_To be done_
Please echo the items below, from the line containing "Task: Click the red SWAP.HIVE token logo" through the line containing "coord(86,1034)", including both of those lines, and nothing else.

[BEGIN Material shown]

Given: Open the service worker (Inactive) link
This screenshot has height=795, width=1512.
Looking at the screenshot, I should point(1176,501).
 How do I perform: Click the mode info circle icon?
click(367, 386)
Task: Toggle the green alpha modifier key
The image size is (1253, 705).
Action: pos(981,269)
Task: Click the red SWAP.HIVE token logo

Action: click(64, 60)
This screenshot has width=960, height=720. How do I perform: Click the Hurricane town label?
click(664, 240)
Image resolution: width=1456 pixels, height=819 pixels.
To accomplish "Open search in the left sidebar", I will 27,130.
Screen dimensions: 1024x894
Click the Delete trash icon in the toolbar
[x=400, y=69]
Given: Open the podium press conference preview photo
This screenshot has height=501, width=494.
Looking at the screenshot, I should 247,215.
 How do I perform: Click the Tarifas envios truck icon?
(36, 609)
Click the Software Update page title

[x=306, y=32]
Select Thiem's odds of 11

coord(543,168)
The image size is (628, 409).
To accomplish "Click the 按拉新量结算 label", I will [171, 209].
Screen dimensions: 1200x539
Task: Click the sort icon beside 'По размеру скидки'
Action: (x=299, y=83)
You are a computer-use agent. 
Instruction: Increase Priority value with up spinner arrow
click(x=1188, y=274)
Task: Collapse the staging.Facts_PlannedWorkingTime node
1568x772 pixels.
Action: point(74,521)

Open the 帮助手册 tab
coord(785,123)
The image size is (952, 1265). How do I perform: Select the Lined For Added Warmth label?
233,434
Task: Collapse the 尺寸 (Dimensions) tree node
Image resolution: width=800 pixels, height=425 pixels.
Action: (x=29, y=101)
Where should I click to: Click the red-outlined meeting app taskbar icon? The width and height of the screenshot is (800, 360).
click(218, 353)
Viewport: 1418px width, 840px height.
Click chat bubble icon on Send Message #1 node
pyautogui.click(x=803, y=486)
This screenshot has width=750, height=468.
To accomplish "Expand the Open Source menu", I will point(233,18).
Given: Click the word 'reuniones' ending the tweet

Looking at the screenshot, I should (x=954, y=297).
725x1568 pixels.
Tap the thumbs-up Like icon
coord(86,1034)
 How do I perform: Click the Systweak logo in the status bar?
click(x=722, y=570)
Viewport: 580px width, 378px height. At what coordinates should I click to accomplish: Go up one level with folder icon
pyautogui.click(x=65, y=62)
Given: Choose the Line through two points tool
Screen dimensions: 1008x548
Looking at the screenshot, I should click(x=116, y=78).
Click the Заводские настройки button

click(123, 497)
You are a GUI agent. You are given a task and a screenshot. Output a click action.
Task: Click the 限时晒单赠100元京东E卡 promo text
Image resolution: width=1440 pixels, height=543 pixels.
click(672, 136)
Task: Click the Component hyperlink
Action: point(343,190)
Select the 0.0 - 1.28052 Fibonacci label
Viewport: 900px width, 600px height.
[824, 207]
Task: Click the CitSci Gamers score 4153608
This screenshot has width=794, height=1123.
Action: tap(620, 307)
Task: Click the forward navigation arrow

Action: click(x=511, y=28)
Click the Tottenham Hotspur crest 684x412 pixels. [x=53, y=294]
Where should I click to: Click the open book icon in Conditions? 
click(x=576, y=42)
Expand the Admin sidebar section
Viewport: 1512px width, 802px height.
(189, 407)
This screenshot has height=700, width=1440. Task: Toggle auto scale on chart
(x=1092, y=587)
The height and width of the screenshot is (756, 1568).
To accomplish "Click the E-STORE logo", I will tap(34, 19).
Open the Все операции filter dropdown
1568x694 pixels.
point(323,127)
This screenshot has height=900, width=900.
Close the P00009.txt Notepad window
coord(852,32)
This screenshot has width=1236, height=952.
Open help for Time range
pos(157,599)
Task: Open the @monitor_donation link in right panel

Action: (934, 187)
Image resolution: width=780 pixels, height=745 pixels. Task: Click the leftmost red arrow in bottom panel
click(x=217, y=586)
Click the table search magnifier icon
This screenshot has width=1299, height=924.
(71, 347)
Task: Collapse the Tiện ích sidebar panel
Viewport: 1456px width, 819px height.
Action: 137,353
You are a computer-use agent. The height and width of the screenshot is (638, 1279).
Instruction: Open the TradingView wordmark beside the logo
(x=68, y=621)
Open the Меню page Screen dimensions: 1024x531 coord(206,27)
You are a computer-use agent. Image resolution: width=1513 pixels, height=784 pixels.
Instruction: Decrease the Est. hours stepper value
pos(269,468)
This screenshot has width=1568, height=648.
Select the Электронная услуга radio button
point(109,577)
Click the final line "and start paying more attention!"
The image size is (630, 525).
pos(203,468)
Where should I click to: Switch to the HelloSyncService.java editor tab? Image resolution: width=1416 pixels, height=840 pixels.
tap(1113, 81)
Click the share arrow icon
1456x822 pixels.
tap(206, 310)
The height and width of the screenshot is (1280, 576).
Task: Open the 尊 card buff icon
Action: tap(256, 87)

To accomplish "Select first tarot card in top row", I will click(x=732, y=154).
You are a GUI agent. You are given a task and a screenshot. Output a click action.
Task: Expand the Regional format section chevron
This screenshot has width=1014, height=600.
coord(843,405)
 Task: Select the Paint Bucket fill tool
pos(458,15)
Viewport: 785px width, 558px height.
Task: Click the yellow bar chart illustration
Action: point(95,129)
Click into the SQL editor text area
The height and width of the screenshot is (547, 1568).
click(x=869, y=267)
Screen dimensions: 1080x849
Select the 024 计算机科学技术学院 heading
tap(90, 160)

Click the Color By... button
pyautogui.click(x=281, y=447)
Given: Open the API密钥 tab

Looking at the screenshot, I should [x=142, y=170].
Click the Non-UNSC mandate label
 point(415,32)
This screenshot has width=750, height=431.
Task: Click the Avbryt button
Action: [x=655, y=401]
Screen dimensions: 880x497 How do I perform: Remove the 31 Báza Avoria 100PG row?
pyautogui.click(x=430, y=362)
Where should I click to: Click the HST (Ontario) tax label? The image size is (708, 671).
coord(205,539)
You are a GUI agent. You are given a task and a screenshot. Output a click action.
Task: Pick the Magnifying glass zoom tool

[END Material shown]

_Exercise solution_
Task: Click the red SWAP.HIVE token logo

Action: click(64, 60)
This screenshot has width=960, height=720. How do I perform: Click the Hurricane town label?
click(664, 240)
Image resolution: width=1456 pixels, height=819 pixels.
To accomplish "Open search in the left sidebar", I will 27,130.
Screen dimensions: 1024x894
Click the Delete trash icon in the toolbar
[x=400, y=69]
Given: Open the podium press conference preview photo
This screenshot has height=501, width=494.
Looking at the screenshot, I should 247,215.
 How do I perform: Click the Tarifas envios truck icon?
(36, 609)
Click the Software Update page title

[x=306, y=32]
Select Thiem's odds of 11

coord(543,168)
The image size is (628, 409).
To accomplish "Click the 按拉新量结算 label", I will [171, 209].
Screen dimensions: 1200x539
Task: Click the sort icon beside 'По размеру скидки'
Action: (x=299, y=83)
You are a computer-use agent. 
Instruction: Increase Priority value with up spinner arrow
click(x=1188, y=274)
Task: Collapse the staging.Facts_PlannedWorkingTime node
1568x772 pixels.
Action: point(74,521)

Open the 帮助手册 tab
coord(785,123)
The image size is (952, 1265). How do I perform: Select the Lined For Added Warmth label?
233,434
Task: Collapse the 尺寸 (Dimensions) tree node
Image resolution: width=800 pixels, height=425 pixels.
Action: (x=29, y=101)
Where should I click to: Click the red-outlined meeting app taskbar icon? The width and height of the screenshot is (800, 360).
click(218, 353)
Viewport: 1418px width, 840px height.
Click chat bubble icon on Send Message #1 node
pyautogui.click(x=803, y=486)
This screenshot has width=750, height=468.
To accomplish "Expand the Open Source menu", I will point(233,18).
Given: Click the word 'reuniones' ending the tweet

Looking at the screenshot, I should (x=954, y=297).
725x1568 pixels.
Tap the thumbs-up Like icon
coord(86,1034)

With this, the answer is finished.